学位を持っても、センスのない、感染制御専門薬剤師のブログ.  I have Ph.D. but less sense ID pharmacist.

Five Things Physicians and Patients Should Question

Five Things Physicians and Patients Should Question

www.choosingwisely.org

 

ashpがchoosing wiselyに発表した質問すべき5項目です。

 

米国も日本と同じような問題を抱えているのだと共感しました。

ただし、#5にある、ティースプーン処方は出会ったことがありません。

 

 

 

 

 

  • 1

    Do not initiate medications to treat symptoms, adverse events, or side effects without determining if an existing therapy or lack of adherence is the cause, and whether a dosage reduction, discontinuation of a medication, or another medication is warranted.

     

    New medications should not be initiated without taking into consideration patient compliance with their pre-existing medication and whether their current dose is effective at controlling/treating symptoms. Medications are often prescribed to treat symptoms that are really side effects of other medications without determining if the pre-existing medication is truly needed or could be discontinued.

     

  • 2

    Do not prescribe medications for patients on five or more medications, or continue medications indefinitely, without a comprehensive review of their existing medications, including over-the-counter medications and dietary supplements, to determine whether any of the medications or supplements should or can be discontinued.

     

    Studies have shown that patients taking five or more medications often find it difficult to understand and adhere to complex medication regimens.
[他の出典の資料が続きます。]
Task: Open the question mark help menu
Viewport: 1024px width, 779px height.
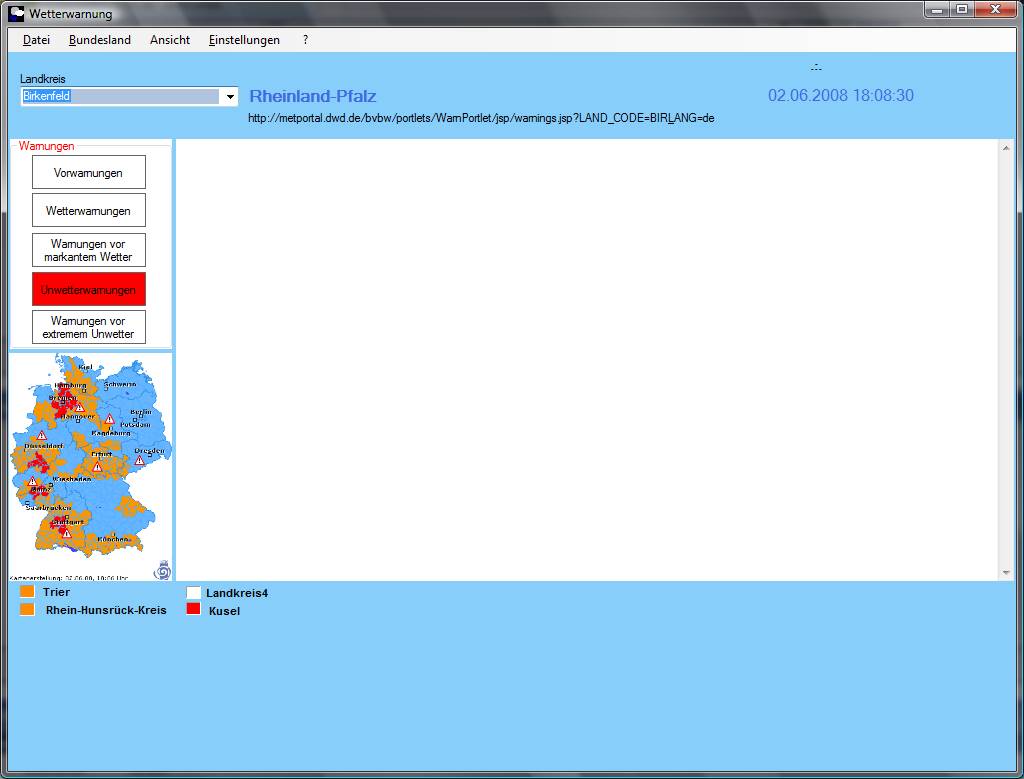Action: coord(305,40)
A comprehensive review, including medical conditions, should be done at periodic intervals, at least annually, to determine if the medications are still needed and if any medications can be discontinued.

     

  • 3

    Do not continue medications based solely on the medication history unless the history has been verified with the patient by a medication-use expert (e.g., a pharmacist) and the need for continued therapy has been established.

     

    The patient or caregiver should be the sole source of truth when taking the medication history. The patient or caregiver should be interviewed by someone with medication-use knowledge, ideally a pharmacist, and medications should be continued only if there is an associated patient indication. If a pharmacist is not available, then at a minimum, the healthcare worker taking the history should have access to robust drug information resources. The history should include the drug name, dose, units, frequency, and the last dose taken; and indication if available.

     

  • 4

    Do not prescribe patients medications at discharge that they were on prior to admission without verifying that these medications are still needed and that the discharge medications will not result in duplication, drug interactions, or adverse events.

     

    Treatments and procedures during a hospitalization may impact a patient’s ongoing need for a medication they were receiving prior to admission. Care should be taken at discharge to consider each medication taken prior to hospitalization in light of the patient’s current state. Unnecessary medications should be discontinued, duplicate or overlapping therapies should be changed, and the specific changes should be clearly communicated to the patient. The Joint Commission recommends a thorough medication review at admission and discharge to prevent any unnecessary medications being continued.

     

  • 5

    Do not prescribe or administer oral liquid medications using teaspoon or tablespoon for measurement; use only milliliters (mL) when measuring with an approved dosing device (e.g., medication cup or oral syringe).

     

    Serious medication errors, including patient deaths, have occurred because oral liquids are prescribed and/or administered using English measurement units such as the teaspoon or tablespoon. For medical professionals, best practice is using units and volume when prescribing a single-agent liquid medication, to be sure the dose is clear; but for administering, use only mL for measuring the amount. Safety organizations and agencies such as the Centers for Disease Control and Prevention (CDC) and the Institute for Safe Medication Practices (ISMP) have recommended using only the metric system units (e.g., mL) for measurement and using a measuring device that contains only metric markings. Prescribing using the metric system and dispensing with a metric measuring device will help avoid these preventable errors.

     

     

  • 要約

  • 1 :原因を追求せずに、症状や 副作用治療のために新たに処方しないで。
  • 2 : 5種以上の処方は注意して。サプリも注意して。
  • 3 : 薬歴だけで継続処方しないで。
  • 4 : 退院時には、処方を整理して。
  • 5 : 液剤処方は、mLで記載して。